Please give again, word for word, the line that contains "[Cookiebot od Usercentrics" and every line after it to the end of the data, with no other lines.
___ Data in this exercise
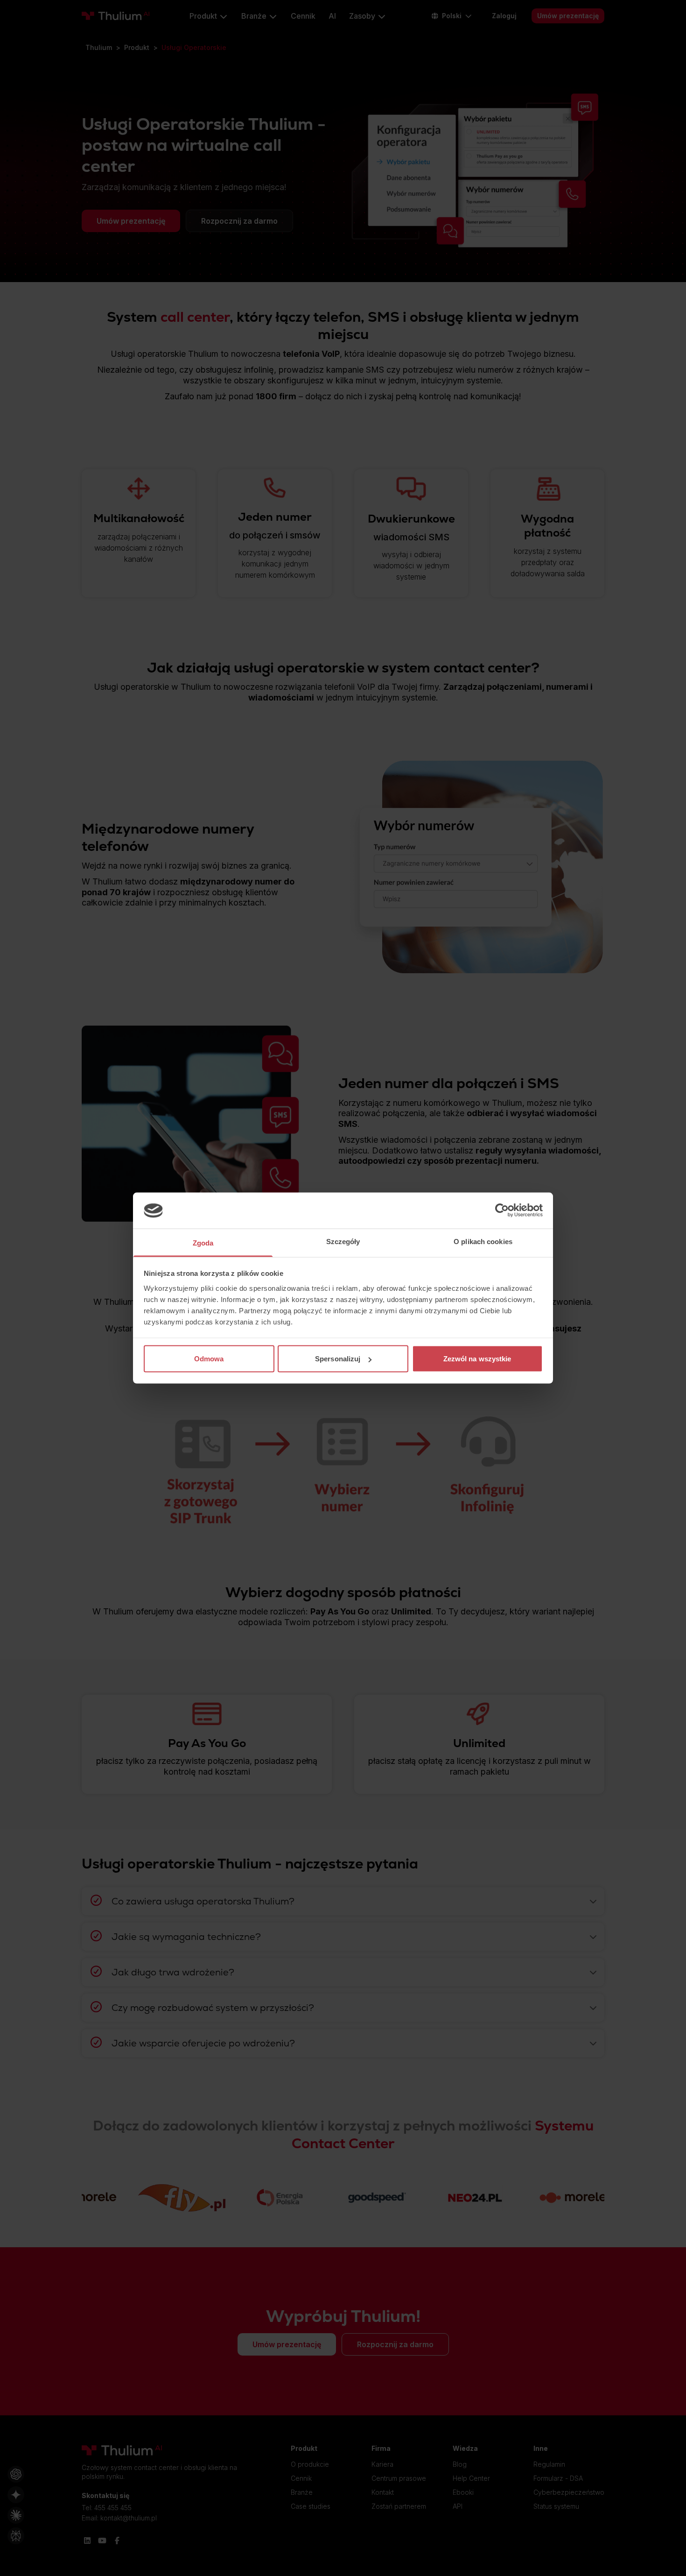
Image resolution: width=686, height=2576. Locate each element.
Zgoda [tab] (203, 1242)
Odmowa (209, 1359)
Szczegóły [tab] (343, 1241)
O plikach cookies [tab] (483, 1241)
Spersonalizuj (337, 1359)
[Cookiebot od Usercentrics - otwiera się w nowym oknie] (502, 1210)
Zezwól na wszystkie (477, 1359)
______
Exercise output =>
[Cookiebot od Usercentrics - otwiera się w nowym oknie] (502, 1210)
Zezwól na wszystkie (477, 1359)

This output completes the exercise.